Twilight and “unacceptable” desire

The Hairpin just ran a great piece by Sarah Blackwood about Twilight, Bella, feminism, and “strong female characters”:

And, as Part One of Breaking Dawn arrives in theaters this week, we all get to revisit just how very much Bella Swan is not “a strong heroine.” Spending a lot of time in bed, on couches, and being carried around by burly boys, Bella is passive to the point of immobility. Her great love Edward is a controlling stalker, and the novels appear to extol the virtues of abstinence, teen marriage, and feminine “purity.” Yet the Twilight Saga, I would argue, has the potential to revitalize a number of our larger conversations about feminism, especially those related to sex, pregnancy, desire, and autonomy.

She talks a lot about Twilight‘s portrayal of pregnancy and childbirth and how underneath the vampire parts, there’s actually a core of emotional truth there. I really recommend the piece. She ends by arguing that, if Twilight doesn’t show a lot of interest in challenging gender, it does do an awfully good job at explaining what it’s like to have a gender, and leaves feminism (obviously feminism isn’t a monolith, but I’m guessing she’s talking about the standard white American feminism of “actualization”) with some interesting questions:

If, as feminists, we believe in girls’ and womens’ autonomy, how do we understand the autonomy-shattering power of desire? Do we determine that some desires (to be dominated? to be beautiful? to get married?) are bad and others good? Because we want very much for girls not to get pregnant too young, do we bar them from even imagining what it would be like and what it would mean?

I confess to not having read the Twilight books. While I have a nearly endless appetite for trashy TV and movies, I just don’t have a lot of patience for trashy novels. I did like the movies and have written about that in the past.
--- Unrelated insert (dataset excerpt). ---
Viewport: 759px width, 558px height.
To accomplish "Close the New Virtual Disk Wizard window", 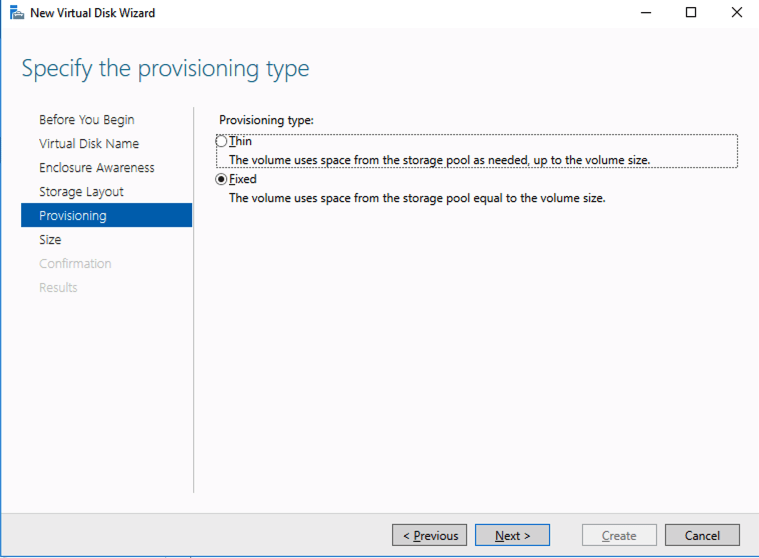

I find the argument that Twilight is bad for teenage girls because it portrays Bella as really passive and to be really spurious, because I remember being a teenage girl and being able to think critically. I’m not saying I was a feminism expert, but like, I remember basically understanding the concepts of being able to think critically about books and movies. And you know, understanding they aren’t real life or models of how to live my life. For instance, when I was in high school, I always found the girl who was into the brooding, mysterious guy storyline (like early Buffy and Angel) really tedious. But I do think that it works wonderfully as fantasy because while on its face the whole thing is ludicrous, it’s emotionally really true, if that makes sense, about teenagers and desire and how they’re kind of constantly told it’s wrong from all angles. Certainly it took me right back to the simultaneous desire and fear and guilt I felt about sex when I was a teenager.
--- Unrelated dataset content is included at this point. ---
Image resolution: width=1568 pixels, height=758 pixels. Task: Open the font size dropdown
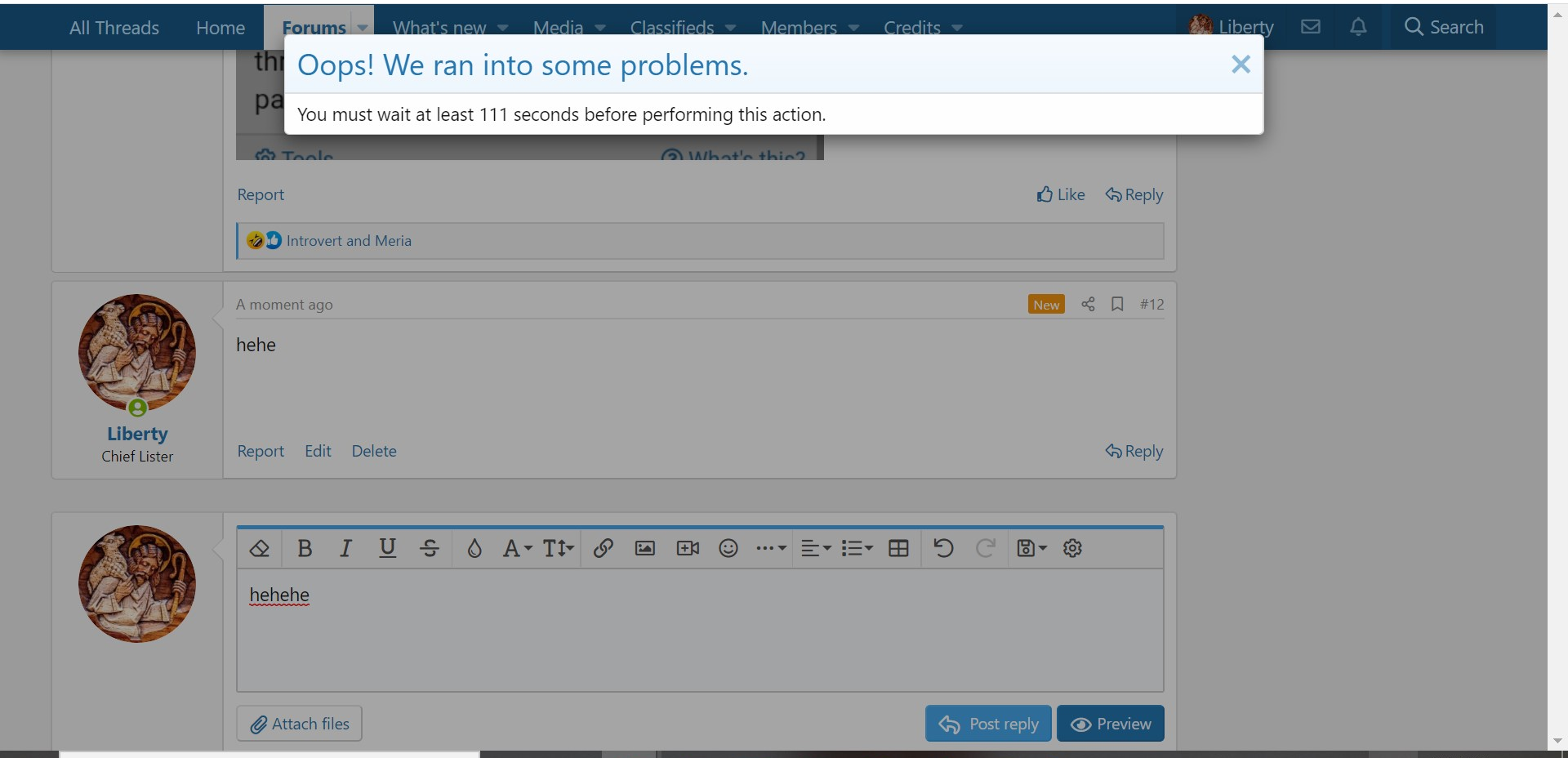559,548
I generally find myself feeling a bit cautious when conversations about feminism shift to desire and the pursuit of pleasure – not because I think it’s wrong for feminism to acknowledge that women have desires and those desires aren’t always politically correct – but more because I don’t think we can really totally separate our desires from the cultural. We grow up in patriarchy, of course our desires reflect that. (I’m sure someone will tell me it’s biology, but just because our bodies respond to something doesn’t mean that it’s completely separate from our minds or thoughts, which are inextricably linked to the culture we learned to think in, and sure, there’s some biology but it’s probably a complex interaction whose causes are beyond our current comprehension.) So while it’s not exactly breaking the glass ceiling to admit we just sometimes want a sparkling man to carry us around and insist we marry him, it’s probably important that we talk about it without apologizing or treating it as a personal failure.

This is really easy to say but surprisingly hard to do.